Your answer must be the exact lines from the one holding "You are a GUI" through the end of the entries, with no pictures.
-- DATA FOR THE TASK follows --
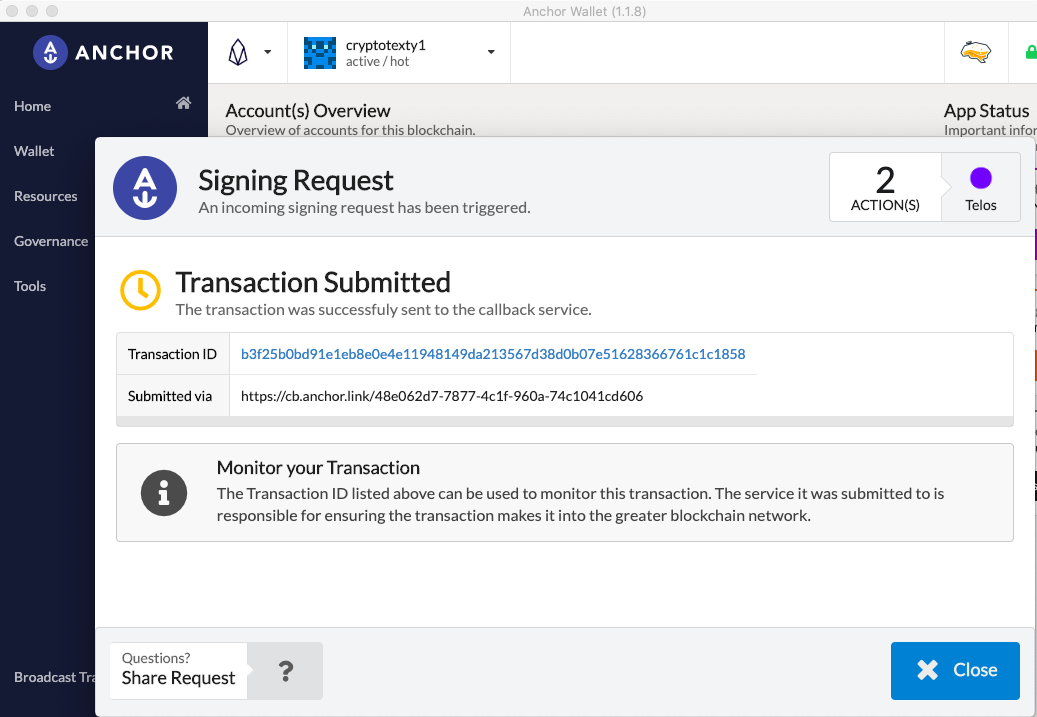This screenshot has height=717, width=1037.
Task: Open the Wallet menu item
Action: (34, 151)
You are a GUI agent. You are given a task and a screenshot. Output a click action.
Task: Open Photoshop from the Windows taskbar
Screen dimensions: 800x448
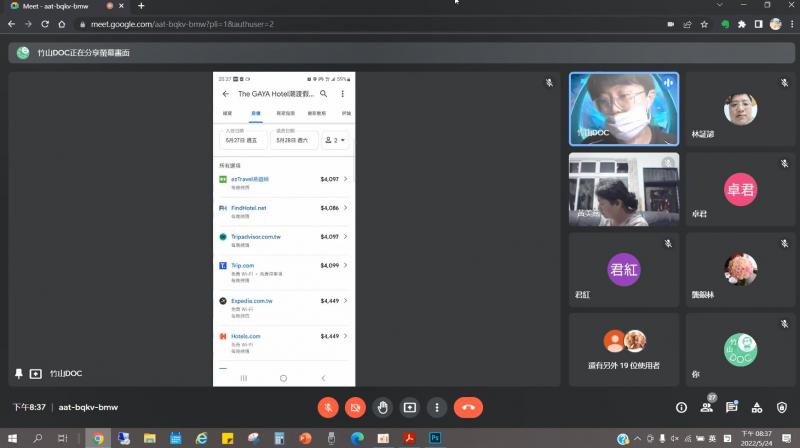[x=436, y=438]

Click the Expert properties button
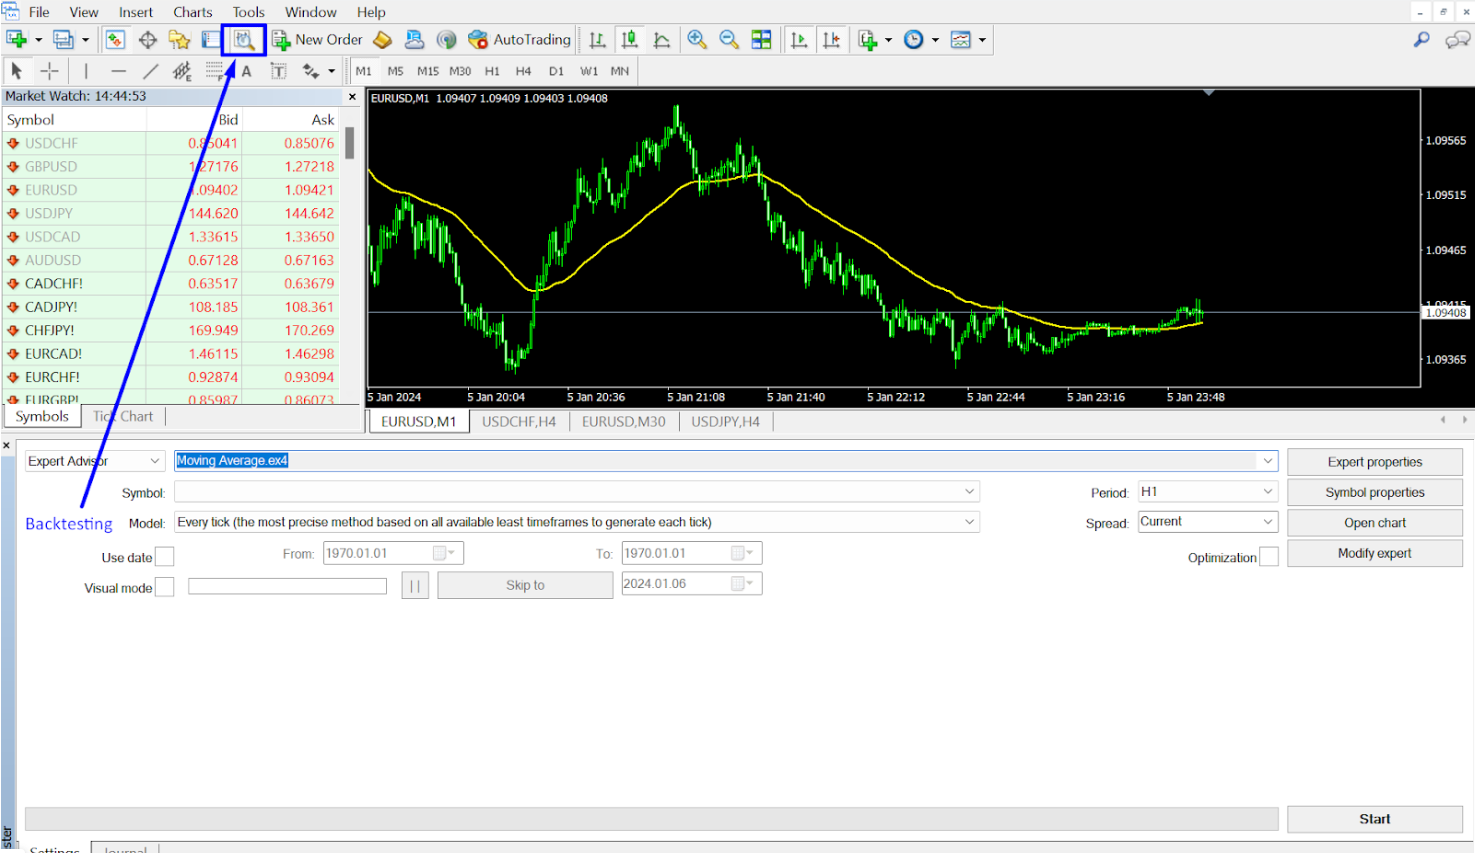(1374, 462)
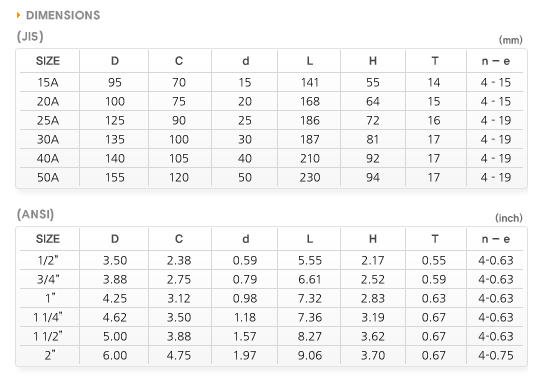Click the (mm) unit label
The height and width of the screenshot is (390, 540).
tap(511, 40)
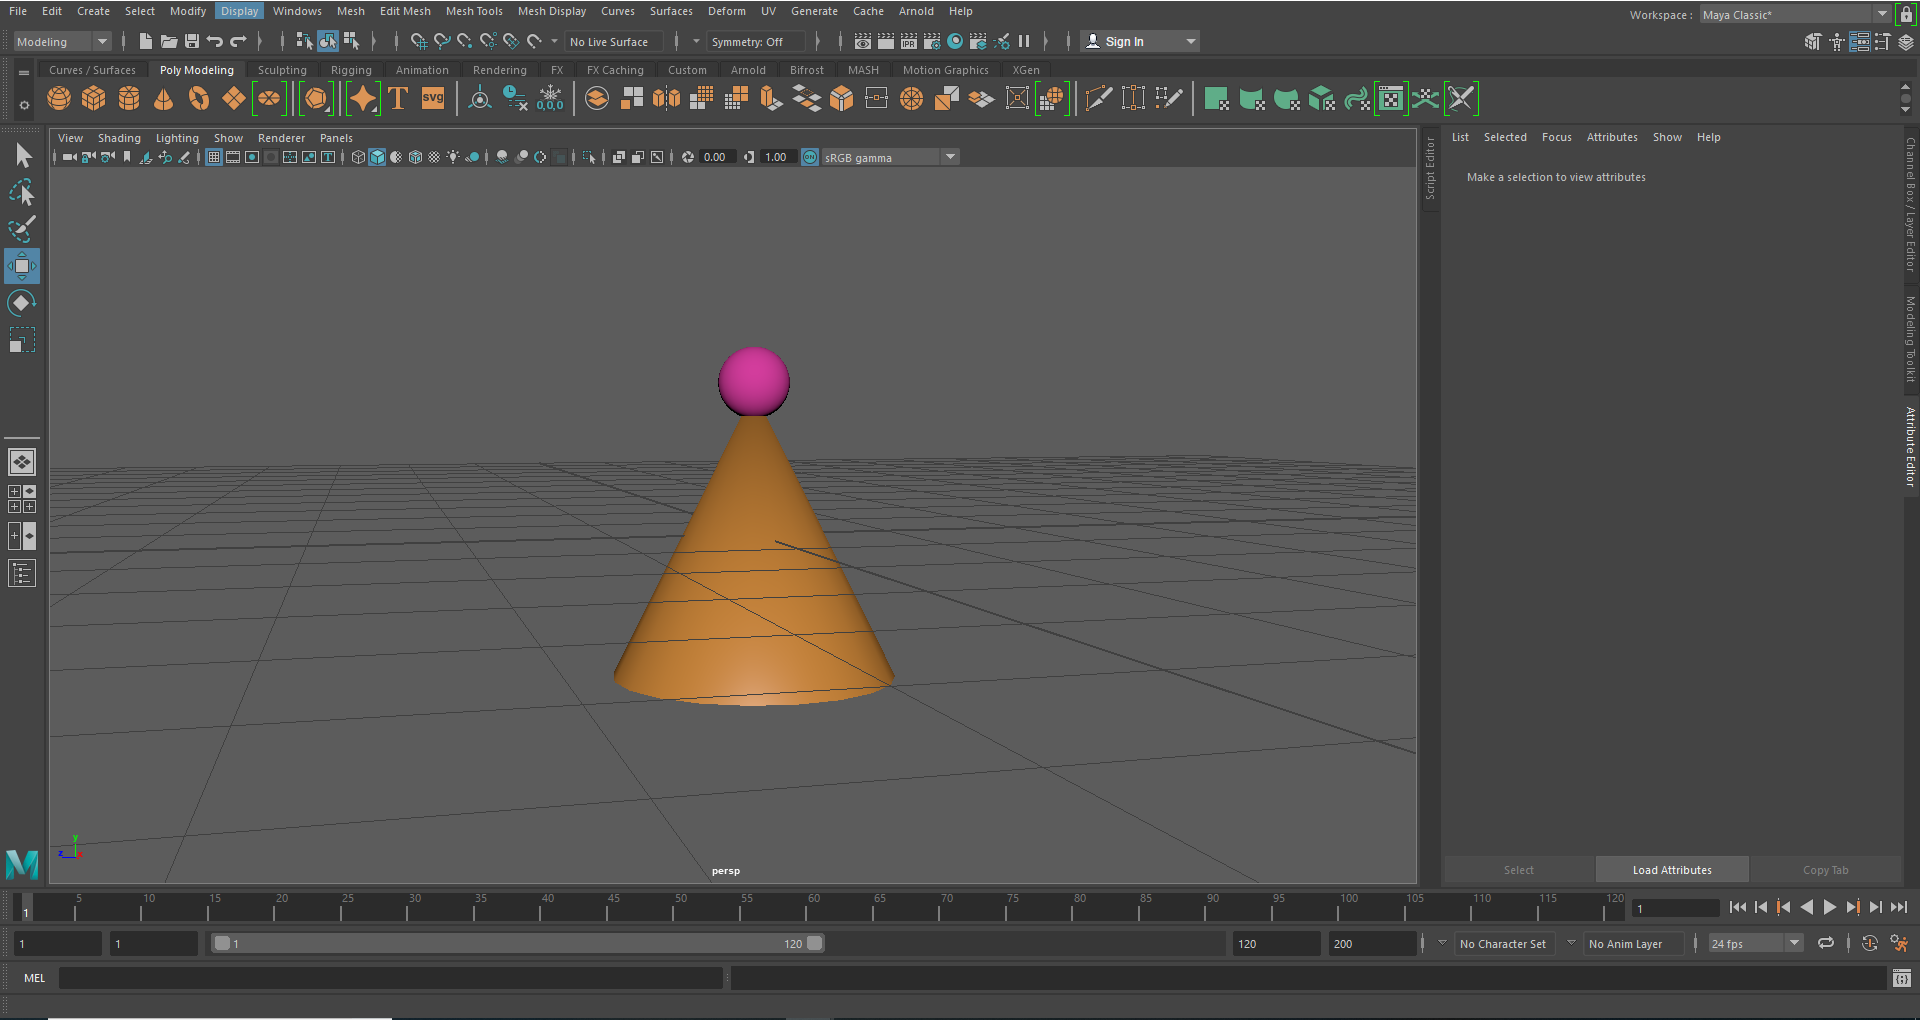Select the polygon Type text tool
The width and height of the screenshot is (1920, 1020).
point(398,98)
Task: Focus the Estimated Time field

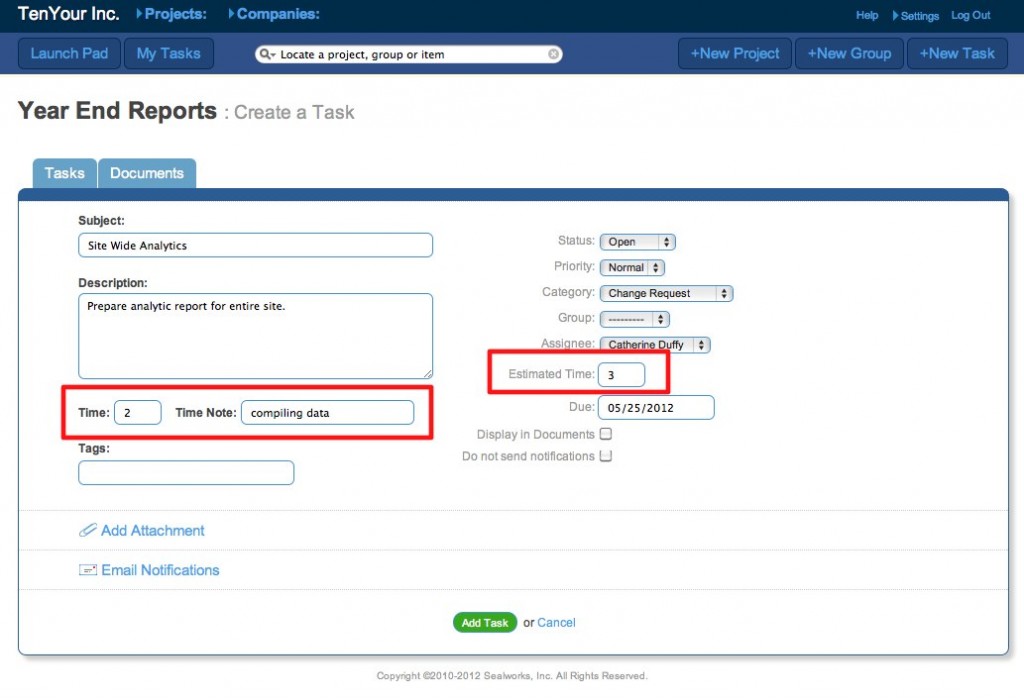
-- DATA FOR THE TASK concluded --
**EXERCISE OUTPUT:**
You are a GUI agent. You are given a task and a screenshot. Output a click action.
Task: Open Photoshop from the Windows taskbar
Screen dimensions: 800x448
[x=436, y=438]

Click the Expert properties button
(1374, 462)
Click the (mm) unit label
The height and width of the screenshot is (390, 540).
tap(511, 40)
Select the polygon Type text tool
The width and height of the screenshot is (1920, 1020).
point(398,98)
Task: Focus the Estimated Time field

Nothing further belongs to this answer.